TASK DESCRIPTION:
The records below are to be reproduced word for word.

GIVEN RECORDS:
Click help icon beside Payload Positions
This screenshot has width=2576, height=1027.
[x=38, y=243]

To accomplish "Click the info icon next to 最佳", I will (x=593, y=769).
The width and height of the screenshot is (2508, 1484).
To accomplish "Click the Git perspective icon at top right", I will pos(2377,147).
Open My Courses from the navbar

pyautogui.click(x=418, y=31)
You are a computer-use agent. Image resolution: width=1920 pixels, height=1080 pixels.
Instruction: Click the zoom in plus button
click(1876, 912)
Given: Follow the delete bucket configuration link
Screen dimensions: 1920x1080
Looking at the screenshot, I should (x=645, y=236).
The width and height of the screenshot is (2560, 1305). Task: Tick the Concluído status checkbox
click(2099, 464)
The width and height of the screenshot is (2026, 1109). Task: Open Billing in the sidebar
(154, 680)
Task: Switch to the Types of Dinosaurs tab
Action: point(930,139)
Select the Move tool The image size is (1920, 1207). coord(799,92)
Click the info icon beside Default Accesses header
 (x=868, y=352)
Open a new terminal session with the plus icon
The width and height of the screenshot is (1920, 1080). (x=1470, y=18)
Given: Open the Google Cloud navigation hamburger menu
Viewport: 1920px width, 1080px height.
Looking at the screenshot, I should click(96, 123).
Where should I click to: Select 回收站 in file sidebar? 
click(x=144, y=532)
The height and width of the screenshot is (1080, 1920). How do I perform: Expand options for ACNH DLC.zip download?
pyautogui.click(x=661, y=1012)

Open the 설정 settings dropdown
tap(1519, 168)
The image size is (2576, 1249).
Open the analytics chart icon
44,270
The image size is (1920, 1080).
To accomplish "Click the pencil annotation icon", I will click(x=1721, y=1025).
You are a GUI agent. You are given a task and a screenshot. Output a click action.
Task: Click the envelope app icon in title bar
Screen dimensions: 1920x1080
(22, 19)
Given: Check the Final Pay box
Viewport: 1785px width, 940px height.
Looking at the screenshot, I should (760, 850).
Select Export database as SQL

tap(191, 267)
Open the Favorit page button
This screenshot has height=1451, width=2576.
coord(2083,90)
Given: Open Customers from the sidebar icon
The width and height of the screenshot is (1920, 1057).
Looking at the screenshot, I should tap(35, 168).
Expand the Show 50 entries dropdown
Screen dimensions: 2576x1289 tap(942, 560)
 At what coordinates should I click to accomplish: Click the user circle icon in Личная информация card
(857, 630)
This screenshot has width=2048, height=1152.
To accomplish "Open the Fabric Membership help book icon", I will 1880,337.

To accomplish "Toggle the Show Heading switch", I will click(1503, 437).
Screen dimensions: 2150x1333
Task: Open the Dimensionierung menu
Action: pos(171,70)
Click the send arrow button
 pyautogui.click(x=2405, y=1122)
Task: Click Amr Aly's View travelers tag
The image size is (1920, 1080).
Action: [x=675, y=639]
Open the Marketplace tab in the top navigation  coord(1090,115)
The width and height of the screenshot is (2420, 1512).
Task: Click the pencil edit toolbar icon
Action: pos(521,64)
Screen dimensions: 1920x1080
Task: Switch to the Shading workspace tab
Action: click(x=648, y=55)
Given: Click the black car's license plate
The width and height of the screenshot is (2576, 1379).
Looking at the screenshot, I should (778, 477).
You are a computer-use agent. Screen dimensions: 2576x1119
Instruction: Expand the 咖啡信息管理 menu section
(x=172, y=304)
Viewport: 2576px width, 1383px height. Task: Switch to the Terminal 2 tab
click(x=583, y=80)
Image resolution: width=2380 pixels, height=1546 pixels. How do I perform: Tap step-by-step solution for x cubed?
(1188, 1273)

REPLY TO THE TASK:
Click help icon beside Payload Positions
This screenshot has width=2576, height=1027.
[x=38, y=243]

To accomplish "Click the info icon next to 最佳", I will (x=593, y=769).
The width and height of the screenshot is (2508, 1484).
To accomplish "Click the Git perspective icon at top right", I will pos(2377,147).
Open My Courses from the navbar

pyautogui.click(x=418, y=31)
You are a computer-use agent. Image resolution: width=1920 pixels, height=1080 pixels.
Instruction: Click the zoom in plus button
click(1876, 912)
Given: Follow the delete bucket configuration link
Screen dimensions: 1920x1080
Looking at the screenshot, I should (x=645, y=236).
The width and height of the screenshot is (2560, 1305). Task: Tick the Concluído status checkbox
click(2099, 464)
The width and height of the screenshot is (2026, 1109). Task: Open Billing in the sidebar
(154, 680)
Task: Switch to the Types of Dinosaurs tab
Action: point(930,139)
Select the Move tool The image size is (1920, 1207). coord(799,92)
Click the info icon beside Default Accesses header
 (x=868, y=352)
Open a new terminal session with the plus icon
The width and height of the screenshot is (1920, 1080). (x=1470, y=18)
Given: Open the Google Cloud navigation hamburger menu
Viewport: 1920px width, 1080px height.
Looking at the screenshot, I should click(96, 123).
Where should I click to: Select 回收站 in file sidebar? 
click(x=144, y=532)
The height and width of the screenshot is (1080, 1920). How do I perform: Expand options for ACNH DLC.zip download?
pyautogui.click(x=661, y=1012)

Open the 설정 settings dropdown
tap(1519, 168)
The image size is (2576, 1249).
Open the analytics chart icon
44,270
The image size is (1920, 1080).
To accomplish "Click the pencil annotation icon", I will click(x=1721, y=1025).
You are a GUI agent. You are given a task and a screenshot. Output a click action.
Task: Click the envelope app icon in title bar
Screen dimensions: 1920x1080
(22, 19)
Given: Check the Final Pay box
Viewport: 1785px width, 940px height.
Looking at the screenshot, I should (760, 850).
Select Export database as SQL

tap(191, 267)
Open the Favorit page button
This screenshot has height=1451, width=2576.
coord(2083,90)
Given: Open Customers from the sidebar icon
The width and height of the screenshot is (1920, 1057).
Looking at the screenshot, I should tap(35, 168).
Expand the Show 50 entries dropdown
Screen dimensions: 2576x1289 tap(942, 560)
 At what coordinates should I click to accomplish: Click the user circle icon in Личная информация card
(857, 630)
This screenshot has width=2048, height=1152.
To accomplish "Open the Fabric Membership help book icon", I will 1880,337.

To accomplish "Toggle the Show Heading switch", I will click(1503, 437).
Screen dimensions: 2150x1333
Task: Open the Dimensionierung menu
Action: pos(171,70)
Click the send arrow button
 pyautogui.click(x=2405, y=1122)
Task: Click Amr Aly's View travelers tag
The image size is (1920, 1080).
Action: [x=675, y=639]
Open the Marketplace tab in the top navigation  coord(1090,115)
The width and height of the screenshot is (2420, 1512).
Task: Click the pencil edit toolbar icon
Action: pos(521,64)
Screen dimensions: 1920x1080
Task: Switch to the Shading workspace tab
Action: click(x=648, y=55)
Given: Click the black car's license plate
The width and height of the screenshot is (2576, 1379).
Looking at the screenshot, I should (778, 477).
You are a computer-use agent. Screen dimensions: 2576x1119
Instruction: Expand the 咖啡信息管理 menu section
(x=172, y=304)
Viewport: 2576px width, 1383px height. Task: Switch to the Terminal 2 tab
click(x=583, y=80)
Image resolution: width=2380 pixels, height=1546 pixels. How do I perform: Tap step-by-step solution for x cubed?
(1188, 1273)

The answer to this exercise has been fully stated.